## Entries supplied
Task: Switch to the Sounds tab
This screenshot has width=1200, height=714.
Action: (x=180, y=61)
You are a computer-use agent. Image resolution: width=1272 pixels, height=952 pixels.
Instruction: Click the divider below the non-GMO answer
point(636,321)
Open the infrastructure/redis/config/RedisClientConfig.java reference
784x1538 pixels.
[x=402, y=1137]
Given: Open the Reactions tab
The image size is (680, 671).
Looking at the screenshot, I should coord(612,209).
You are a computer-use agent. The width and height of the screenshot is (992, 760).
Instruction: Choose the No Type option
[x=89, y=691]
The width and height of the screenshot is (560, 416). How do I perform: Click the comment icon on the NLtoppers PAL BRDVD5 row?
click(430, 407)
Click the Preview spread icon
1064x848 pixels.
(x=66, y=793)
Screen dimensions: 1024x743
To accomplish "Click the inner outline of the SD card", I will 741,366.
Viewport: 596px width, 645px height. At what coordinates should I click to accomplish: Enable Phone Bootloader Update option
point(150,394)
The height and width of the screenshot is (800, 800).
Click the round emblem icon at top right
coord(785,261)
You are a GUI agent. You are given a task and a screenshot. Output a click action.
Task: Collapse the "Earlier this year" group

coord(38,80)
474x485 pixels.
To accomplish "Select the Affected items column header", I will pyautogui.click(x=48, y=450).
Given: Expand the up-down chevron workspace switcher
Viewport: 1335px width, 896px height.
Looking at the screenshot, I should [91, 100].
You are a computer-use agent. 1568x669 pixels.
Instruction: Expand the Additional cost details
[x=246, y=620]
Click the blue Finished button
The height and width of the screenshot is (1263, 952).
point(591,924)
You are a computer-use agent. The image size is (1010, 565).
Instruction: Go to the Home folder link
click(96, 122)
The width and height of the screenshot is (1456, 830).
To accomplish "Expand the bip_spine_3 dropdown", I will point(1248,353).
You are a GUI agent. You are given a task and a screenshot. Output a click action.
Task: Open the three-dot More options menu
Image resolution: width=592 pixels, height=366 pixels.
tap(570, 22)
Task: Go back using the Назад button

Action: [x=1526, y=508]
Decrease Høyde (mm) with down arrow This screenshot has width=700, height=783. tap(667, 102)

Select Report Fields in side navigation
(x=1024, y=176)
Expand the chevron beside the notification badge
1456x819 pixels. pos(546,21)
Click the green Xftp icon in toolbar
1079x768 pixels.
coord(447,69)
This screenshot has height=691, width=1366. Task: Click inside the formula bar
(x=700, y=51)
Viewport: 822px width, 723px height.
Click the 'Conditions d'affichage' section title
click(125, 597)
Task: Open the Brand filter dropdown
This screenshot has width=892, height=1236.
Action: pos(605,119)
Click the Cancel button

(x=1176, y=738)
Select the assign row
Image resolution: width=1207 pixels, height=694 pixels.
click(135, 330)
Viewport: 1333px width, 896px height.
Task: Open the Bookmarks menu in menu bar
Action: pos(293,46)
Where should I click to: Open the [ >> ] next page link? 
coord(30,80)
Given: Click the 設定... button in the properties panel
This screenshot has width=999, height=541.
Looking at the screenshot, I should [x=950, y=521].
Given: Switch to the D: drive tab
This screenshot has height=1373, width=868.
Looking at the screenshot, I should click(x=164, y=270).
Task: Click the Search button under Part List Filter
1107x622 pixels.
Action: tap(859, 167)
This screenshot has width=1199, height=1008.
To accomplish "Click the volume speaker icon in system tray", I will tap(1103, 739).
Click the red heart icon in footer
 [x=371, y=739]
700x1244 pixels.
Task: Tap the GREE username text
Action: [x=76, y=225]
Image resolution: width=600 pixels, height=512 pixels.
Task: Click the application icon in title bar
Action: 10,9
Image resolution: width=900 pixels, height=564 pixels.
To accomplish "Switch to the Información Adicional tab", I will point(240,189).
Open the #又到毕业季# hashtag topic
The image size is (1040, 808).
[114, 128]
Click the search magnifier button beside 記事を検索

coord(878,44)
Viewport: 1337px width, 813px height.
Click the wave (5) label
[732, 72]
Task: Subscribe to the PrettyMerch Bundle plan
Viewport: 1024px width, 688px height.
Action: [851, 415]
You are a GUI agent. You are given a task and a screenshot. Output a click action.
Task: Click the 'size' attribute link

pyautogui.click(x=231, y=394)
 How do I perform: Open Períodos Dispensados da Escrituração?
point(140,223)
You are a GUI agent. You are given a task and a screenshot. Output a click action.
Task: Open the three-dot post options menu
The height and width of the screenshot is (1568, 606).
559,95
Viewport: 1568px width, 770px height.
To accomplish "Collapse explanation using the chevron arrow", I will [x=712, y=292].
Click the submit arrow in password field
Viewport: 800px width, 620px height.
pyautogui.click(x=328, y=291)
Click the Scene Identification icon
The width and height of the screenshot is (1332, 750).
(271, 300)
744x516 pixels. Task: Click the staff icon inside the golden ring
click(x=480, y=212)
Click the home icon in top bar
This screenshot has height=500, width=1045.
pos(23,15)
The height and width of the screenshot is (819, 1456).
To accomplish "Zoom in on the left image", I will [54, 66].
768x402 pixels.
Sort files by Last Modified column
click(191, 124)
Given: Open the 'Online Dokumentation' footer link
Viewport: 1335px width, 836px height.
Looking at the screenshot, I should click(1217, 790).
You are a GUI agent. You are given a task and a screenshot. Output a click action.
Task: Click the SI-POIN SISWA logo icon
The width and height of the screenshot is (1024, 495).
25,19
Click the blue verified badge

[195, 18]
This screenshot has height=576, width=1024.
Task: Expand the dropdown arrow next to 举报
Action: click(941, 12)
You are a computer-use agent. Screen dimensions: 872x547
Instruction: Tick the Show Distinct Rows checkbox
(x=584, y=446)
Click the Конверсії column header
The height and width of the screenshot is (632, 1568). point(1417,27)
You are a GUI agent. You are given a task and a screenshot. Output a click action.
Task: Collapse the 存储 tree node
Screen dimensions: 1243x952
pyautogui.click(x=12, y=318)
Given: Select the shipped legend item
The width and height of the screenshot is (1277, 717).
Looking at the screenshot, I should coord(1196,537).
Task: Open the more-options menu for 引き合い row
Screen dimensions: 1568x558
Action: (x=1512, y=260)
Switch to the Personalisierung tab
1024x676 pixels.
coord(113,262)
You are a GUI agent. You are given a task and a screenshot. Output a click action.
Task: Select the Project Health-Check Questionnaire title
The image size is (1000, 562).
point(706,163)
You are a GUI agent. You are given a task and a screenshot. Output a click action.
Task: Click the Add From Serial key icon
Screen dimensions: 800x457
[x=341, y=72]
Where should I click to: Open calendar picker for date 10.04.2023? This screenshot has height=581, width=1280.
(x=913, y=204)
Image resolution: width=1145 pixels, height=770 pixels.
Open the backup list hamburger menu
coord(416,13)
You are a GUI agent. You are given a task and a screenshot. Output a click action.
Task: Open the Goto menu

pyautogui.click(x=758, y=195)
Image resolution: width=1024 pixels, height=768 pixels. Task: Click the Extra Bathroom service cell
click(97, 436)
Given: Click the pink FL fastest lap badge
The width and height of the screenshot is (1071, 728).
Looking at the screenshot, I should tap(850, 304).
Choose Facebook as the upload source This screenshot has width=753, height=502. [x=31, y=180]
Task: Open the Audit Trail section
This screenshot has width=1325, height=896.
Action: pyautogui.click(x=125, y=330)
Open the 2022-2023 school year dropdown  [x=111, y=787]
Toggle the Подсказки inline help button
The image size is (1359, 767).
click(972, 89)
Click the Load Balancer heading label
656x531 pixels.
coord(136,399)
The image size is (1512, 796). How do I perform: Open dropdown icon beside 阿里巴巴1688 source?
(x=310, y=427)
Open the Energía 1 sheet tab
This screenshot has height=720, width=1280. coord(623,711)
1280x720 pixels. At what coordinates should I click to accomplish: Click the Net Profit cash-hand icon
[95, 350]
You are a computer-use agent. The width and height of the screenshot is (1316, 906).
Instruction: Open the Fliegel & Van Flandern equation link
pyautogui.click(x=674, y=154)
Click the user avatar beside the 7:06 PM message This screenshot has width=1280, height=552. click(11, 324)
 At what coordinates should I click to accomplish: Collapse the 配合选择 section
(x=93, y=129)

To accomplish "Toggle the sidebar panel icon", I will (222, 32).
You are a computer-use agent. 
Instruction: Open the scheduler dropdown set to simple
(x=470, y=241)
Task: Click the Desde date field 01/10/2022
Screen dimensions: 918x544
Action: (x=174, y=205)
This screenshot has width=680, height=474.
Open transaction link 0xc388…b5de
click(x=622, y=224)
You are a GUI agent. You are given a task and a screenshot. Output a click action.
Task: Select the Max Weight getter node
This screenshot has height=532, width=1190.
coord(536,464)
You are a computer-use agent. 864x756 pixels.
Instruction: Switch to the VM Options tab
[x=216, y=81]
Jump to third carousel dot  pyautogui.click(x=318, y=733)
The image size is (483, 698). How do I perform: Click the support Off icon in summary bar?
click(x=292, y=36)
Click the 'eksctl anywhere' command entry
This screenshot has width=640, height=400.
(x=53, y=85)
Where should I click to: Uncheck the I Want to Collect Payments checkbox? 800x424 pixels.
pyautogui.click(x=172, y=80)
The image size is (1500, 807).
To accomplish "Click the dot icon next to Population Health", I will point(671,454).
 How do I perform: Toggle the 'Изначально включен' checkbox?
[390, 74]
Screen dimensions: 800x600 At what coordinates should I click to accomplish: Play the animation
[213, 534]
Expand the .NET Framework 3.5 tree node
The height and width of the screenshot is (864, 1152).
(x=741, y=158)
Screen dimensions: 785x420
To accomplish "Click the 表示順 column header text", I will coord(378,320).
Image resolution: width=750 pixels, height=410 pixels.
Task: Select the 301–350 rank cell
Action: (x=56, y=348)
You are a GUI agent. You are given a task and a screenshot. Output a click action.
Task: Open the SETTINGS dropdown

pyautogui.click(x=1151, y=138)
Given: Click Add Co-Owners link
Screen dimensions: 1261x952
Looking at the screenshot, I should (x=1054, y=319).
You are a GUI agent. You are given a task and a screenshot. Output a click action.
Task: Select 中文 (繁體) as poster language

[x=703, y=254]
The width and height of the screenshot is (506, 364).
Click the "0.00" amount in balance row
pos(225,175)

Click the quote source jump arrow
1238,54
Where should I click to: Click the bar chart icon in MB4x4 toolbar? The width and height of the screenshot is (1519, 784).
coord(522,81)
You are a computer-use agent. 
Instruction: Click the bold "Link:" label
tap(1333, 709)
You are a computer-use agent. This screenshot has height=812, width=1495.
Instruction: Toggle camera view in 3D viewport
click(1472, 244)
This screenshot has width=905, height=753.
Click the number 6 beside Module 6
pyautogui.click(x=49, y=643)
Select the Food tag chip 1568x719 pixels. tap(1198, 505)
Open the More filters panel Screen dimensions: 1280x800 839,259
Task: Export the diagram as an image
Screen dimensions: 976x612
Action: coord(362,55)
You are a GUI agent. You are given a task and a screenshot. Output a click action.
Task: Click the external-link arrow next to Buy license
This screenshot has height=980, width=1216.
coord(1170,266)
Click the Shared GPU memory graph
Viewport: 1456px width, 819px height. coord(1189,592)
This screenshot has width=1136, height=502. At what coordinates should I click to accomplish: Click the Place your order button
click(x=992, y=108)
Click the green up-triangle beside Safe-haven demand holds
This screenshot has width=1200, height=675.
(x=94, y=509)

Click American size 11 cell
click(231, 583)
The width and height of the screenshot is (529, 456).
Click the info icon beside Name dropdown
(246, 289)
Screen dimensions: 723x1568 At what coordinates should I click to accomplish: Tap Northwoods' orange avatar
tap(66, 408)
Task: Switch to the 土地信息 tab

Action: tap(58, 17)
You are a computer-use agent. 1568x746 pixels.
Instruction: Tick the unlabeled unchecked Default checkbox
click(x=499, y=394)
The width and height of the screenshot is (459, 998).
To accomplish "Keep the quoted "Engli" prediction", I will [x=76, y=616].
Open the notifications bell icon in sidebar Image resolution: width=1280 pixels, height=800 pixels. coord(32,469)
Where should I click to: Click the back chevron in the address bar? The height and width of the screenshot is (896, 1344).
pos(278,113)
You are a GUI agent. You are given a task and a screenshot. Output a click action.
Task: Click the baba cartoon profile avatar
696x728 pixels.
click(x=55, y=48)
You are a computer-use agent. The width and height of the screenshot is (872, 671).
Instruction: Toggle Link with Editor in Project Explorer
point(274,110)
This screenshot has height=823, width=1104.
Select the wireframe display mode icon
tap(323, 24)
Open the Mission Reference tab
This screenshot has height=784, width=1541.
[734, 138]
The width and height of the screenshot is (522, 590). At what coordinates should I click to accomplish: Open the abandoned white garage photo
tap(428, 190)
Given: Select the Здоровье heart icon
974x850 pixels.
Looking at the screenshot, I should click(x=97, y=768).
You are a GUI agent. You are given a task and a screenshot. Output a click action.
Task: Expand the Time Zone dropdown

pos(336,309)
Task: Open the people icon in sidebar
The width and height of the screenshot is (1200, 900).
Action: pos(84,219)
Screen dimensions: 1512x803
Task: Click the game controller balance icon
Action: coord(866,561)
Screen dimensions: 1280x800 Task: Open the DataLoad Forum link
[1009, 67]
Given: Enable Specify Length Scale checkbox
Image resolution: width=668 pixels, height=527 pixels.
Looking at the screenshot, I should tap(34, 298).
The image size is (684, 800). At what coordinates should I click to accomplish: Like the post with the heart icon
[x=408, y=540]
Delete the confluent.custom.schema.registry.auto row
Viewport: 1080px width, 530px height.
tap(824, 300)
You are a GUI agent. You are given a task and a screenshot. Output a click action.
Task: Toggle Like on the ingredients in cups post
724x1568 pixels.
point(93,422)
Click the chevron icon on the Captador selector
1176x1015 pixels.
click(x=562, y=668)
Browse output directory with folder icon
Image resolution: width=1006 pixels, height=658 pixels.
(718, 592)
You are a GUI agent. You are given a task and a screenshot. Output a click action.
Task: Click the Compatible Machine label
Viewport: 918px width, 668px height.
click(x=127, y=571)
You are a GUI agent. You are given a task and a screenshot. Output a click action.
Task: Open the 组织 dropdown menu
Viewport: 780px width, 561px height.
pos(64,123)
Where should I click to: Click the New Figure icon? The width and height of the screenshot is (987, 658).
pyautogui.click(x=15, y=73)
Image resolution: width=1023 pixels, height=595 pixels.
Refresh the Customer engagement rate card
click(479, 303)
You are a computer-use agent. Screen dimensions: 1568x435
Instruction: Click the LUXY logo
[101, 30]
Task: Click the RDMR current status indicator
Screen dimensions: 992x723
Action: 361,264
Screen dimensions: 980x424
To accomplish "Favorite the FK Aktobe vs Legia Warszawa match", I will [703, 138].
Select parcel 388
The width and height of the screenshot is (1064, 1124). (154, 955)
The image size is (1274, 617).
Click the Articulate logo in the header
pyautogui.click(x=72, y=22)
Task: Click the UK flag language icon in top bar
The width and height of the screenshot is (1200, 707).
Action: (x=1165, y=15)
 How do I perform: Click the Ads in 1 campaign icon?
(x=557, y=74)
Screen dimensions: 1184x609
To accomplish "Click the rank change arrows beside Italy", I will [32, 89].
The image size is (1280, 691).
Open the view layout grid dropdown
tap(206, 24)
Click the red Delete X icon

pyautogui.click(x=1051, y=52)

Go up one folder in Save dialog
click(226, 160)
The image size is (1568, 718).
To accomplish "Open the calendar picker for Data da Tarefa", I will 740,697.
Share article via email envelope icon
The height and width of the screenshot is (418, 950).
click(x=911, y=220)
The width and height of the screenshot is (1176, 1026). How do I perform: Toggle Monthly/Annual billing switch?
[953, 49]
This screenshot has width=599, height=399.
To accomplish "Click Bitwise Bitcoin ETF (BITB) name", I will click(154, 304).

## Required work
What you give back must be the stretch above, starting at the line with "Task: Click the Add From Serial key icon" and ending at the line with "Task: Click the Desde date field 01/10/2022", copied exactly.

## Output for this task
Task: Click the Add From Serial key icon
Screen dimensions: 800x457
[x=341, y=72]
Where should I click to: Open calendar picker for date 10.04.2023? This screenshot has height=581, width=1280.
(x=913, y=204)
Image resolution: width=1145 pixels, height=770 pixels.
Open the backup list hamburger menu
coord(416,13)
You are a GUI agent. You are given a task and a screenshot. Output a click action.
Task: Open the Goto menu

pyautogui.click(x=758, y=195)
Image resolution: width=1024 pixels, height=768 pixels. Task: Click the Extra Bathroom service cell
click(97, 436)
Given: Click the pink FL fastest lap badge
The width and height of the screenshot is (1071, 728).
Looking at the screenshot, I should tap(850, 304).
Choose Facebook as the upload source This screenshot has width=753, height=502. [x=31, y=180]
Task: Open the Audit Trail section
This screenshot has width=1325, height=896.
Action: pyautogui.click(x=125, y=330)
Open the 2022-2023 school year dropdown  [x=111, y=787]
Toggle the Подсказки inline help button
The image size is (1359, 767).
click(972, 89)
Click the Load Balancer heading label
656x531 pixels.
coord(136,399)
The image size is (1512, 796). How do I perform: Open dropdown icon beside 阿里巴巴1688 source?
(x=310, y=427)
Open the Energía 1 sheet tab
This screenshot has height=720, width=1280. coord(623,711)
1280x720 pixels. At what coordinates should I click to accomplish: Click the Net Profit cash-hand icon
[95, 350]
You are a computer-use agent. The width and height of the screenshot is (1316, 906).
Instruction: Open the Fliegel & Van Flandern equation link
pyautogui.click(x=674, y=154)
Click the user avatar beside the 7:06 PM message This screenshot has width=1280, height=552. click(11, 324)
 At what coordinates should I click to accomplish: Collapse the 配合选择 section
(x=93, y=129)

To accomplish "Toggle the sidebar panel icon", I will (222, 32).
You are a computer-use agent. 
Instruction: Open the scheduler dropdown set to simple
(x=470, y=241)
Task: Click the Desde date field 01/10/2022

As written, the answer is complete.